In current Israeli terms, Ezer Weizman was a loser, someone who makes it to the finals and then is beaten, a fighter pilot who ejects just before breaking the record, on the verge of getting the chief of staff's job but never does. He could have been prime minister with a little more self-restraint. Instead he went home. A president once, and twice, but with an embarrassing resignation, Nixonian, involving friction with the law. The almost man.
That's the narrow, brutal interpretation of the concept of victory. But with a broader approach, into eternity, Israel of the 20th century had no greater hero. No matter how impulsive and ambitious and made of flesh and blood and passions and nerves, Weizman over and over conquered his eagerness to reach the pinnacle to enable a greater, larger, national cause to benefit. At moments of truth he sacrificed his own chances for promotion and glory, for the greater cause.

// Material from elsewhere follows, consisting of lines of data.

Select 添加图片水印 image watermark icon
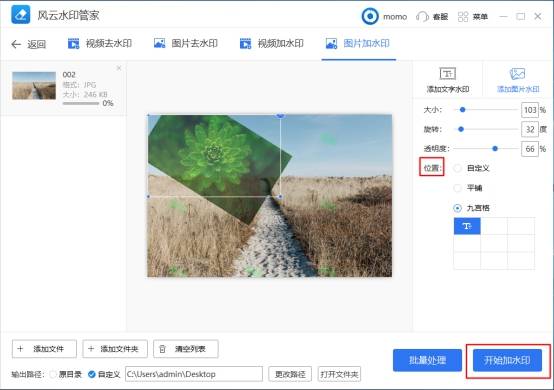Image resolution: width=554 pixels, height=390 pixels. [517, 73]
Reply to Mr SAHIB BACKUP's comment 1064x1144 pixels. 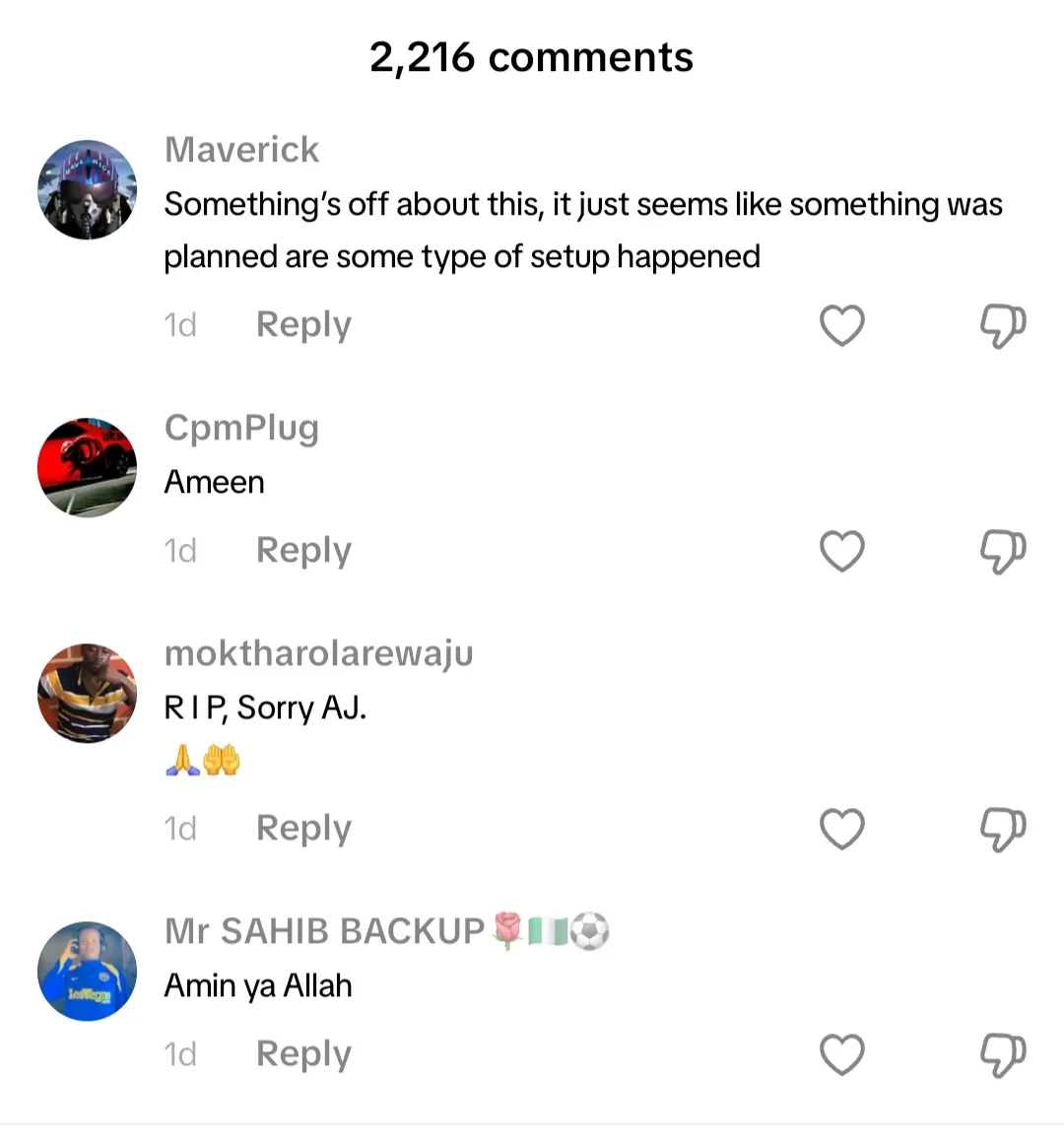303,1054
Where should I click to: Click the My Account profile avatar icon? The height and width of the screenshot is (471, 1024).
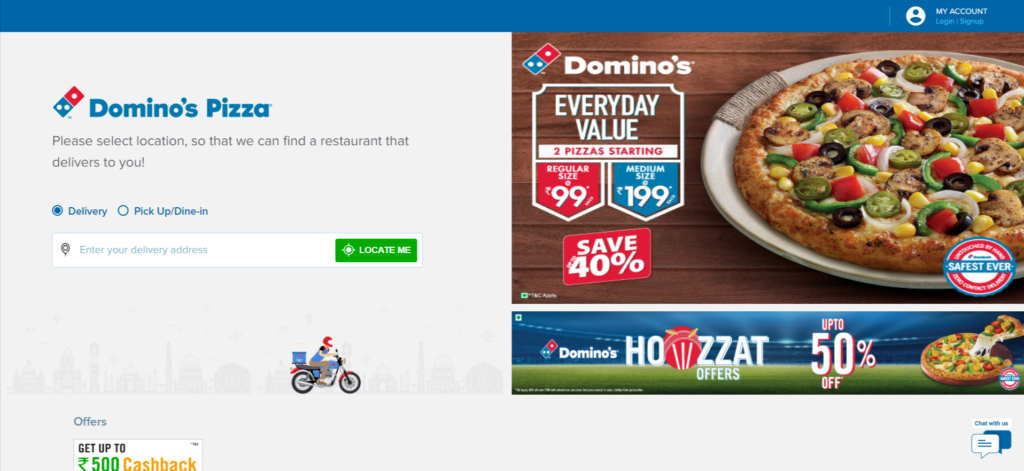coord(916,16)
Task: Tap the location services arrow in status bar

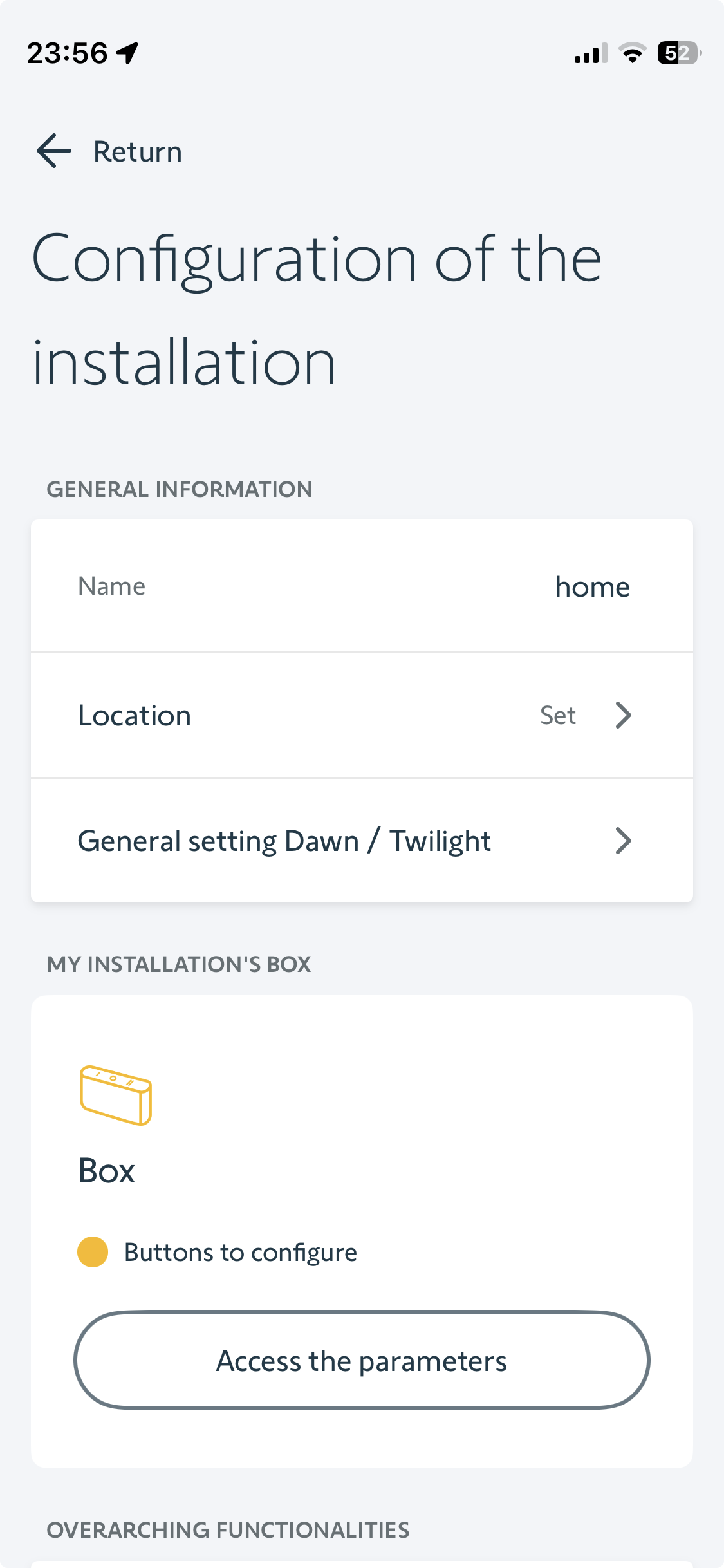Action: 128,53
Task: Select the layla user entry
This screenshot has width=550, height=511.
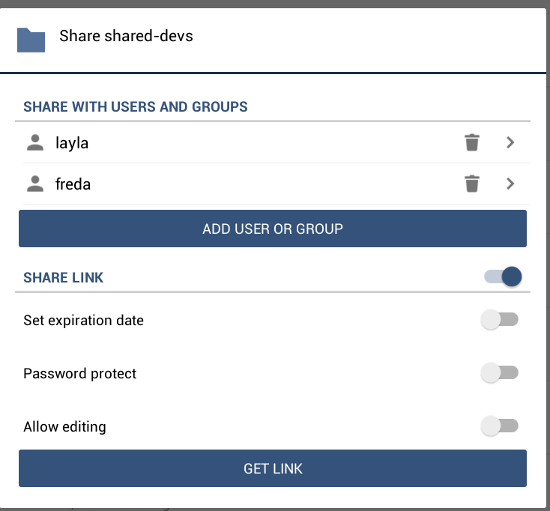Action: (x=276, y=142)
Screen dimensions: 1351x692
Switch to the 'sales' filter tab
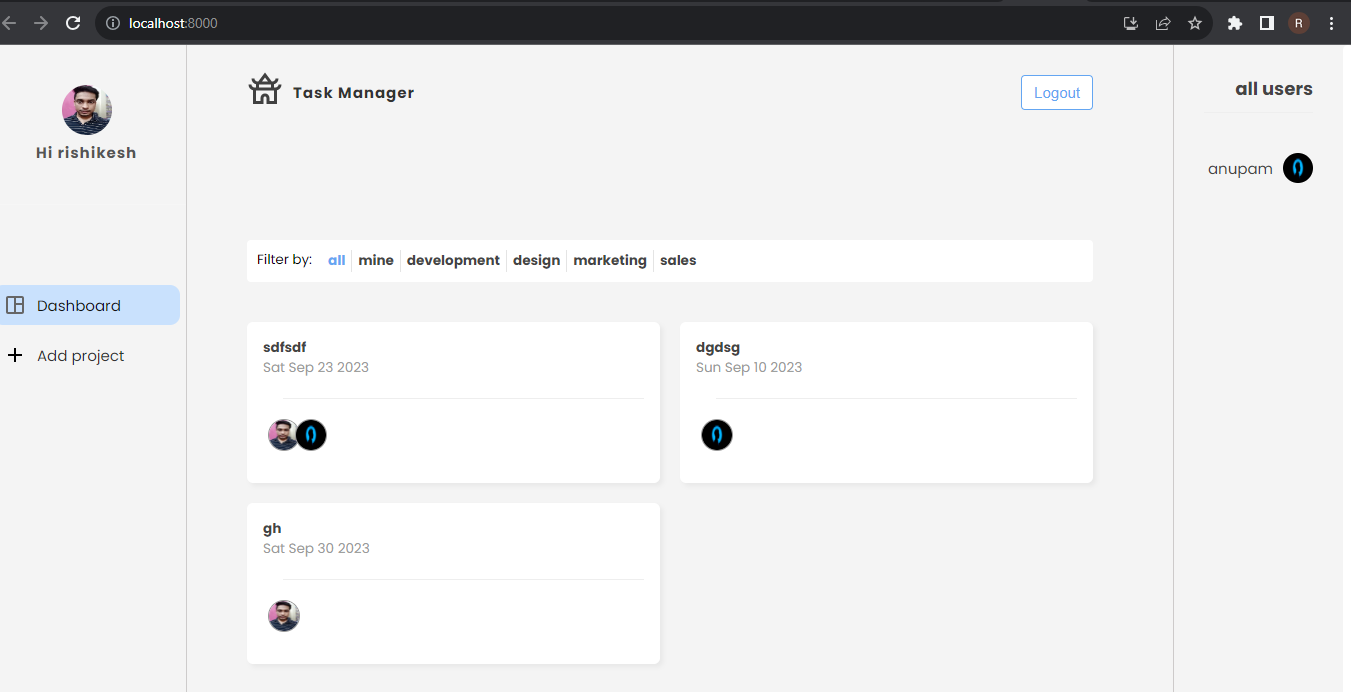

He had at least four such moments, two military and two political. The first was when he refused for two and a half years to skip from the command of the air force to become Yizhak Rabin's No. 2 in the general staff, a stepping stone to the chief of staff's job. He preferred losing the seniority to Haim Bar Lev, and precious years in the campaign against him, just to make sure the next air force commander after him would be Motti Hod. Because of Hod's year of operational polishing - and the eight years that Weizman spent as air force commander before Hod - the air force succeeded in the air battles of the summer of 1966 and then in the Six-Day War.
Rabin, Weizman, commander of the armored corps Yisrael Tal and their colleagues created a different IDF in 1967 than in 1956. In 1956, the Israeli army operated with lots of infantry, with help from two powers, against one Arab front and managed to win because of a combat command headquarters that ignored the outdated military doctrines of then-chief of staff Moshe Dayan.
In 1967, the IDF fought alone on three Arab fronts and managed to win as a result of the force, structure and doctrine of the air force-armored corps. Weizman could have commanded that army, without Dayan above him, and won, if he had exploited the opportunity to act as chief of staff in May 1967, with Rabin's collapse. He also lost the opportunity to succeed Rabin at the end of the war: Bar Lev was brought back, though the generals, and not just the politicians of the Labor Alignment, preferred him as chief of staff.
His third hour was in Menachem Begin's government. If he sat there quietly, obediently, having learned his lesson after the clash between them in Golda Meir's cabinet, when Begin refused to accept UN Security Council Resolution 242, he could have become head of the Likud - and avoided the Lebanon war. Yitzhak Shamir, who opposed the peace with Egypt, progressed quietly while the peace supporter, Weizman, in the wake of Dayan, quit with a supersonic boom.
Four years later, Shamir was prime minister and offered Weizman half a kingdom and a chance to gain the crown, but Weizman preferred the moderate policies of Shimon Peres and tilted toward him as the first premier in the rotation.
Peres, with Weizman in his pocket, rushed into an alliance with Ariel Sharon. Unlike Sharon, Weizman did not have the patience to slog around in politics for a generation, watching younger people pass him by and then waiting for them in ambush. According to the contemporary definitions of victory, Weizman was less successful than Benjamin Netanyahu and Ehud Barak; but their victories were short-lived, temporary. Weizman's signature will long be seen from a distance.
Politicians who came from the career army - and not merely the Palmah and the war of independence like Yigal Allon - were considered ideological volatile, while actually they were used to updating their positions on the basis of assessments of new data. Dayan, Rabin, Bar Lev, Weizman, Sharon, Barak - ultimately, despite personal differences in style and their ability to maneuver, all gathered into one mainstream that changed the emphasis from the glorification of military power to understanding the limits of its political power.
As an aviator and a reader, Weizman was fascinated by the character of his contemporary, Chuck Jaeger, the champion test pilot and the breaker of the sound barrier, who seemingly was left behind when those who followed in his wake became the astronauts so popular with the masses. Both remained romantic individuals in an industrialized, commercialized and technological age. Nobody can take away their victories.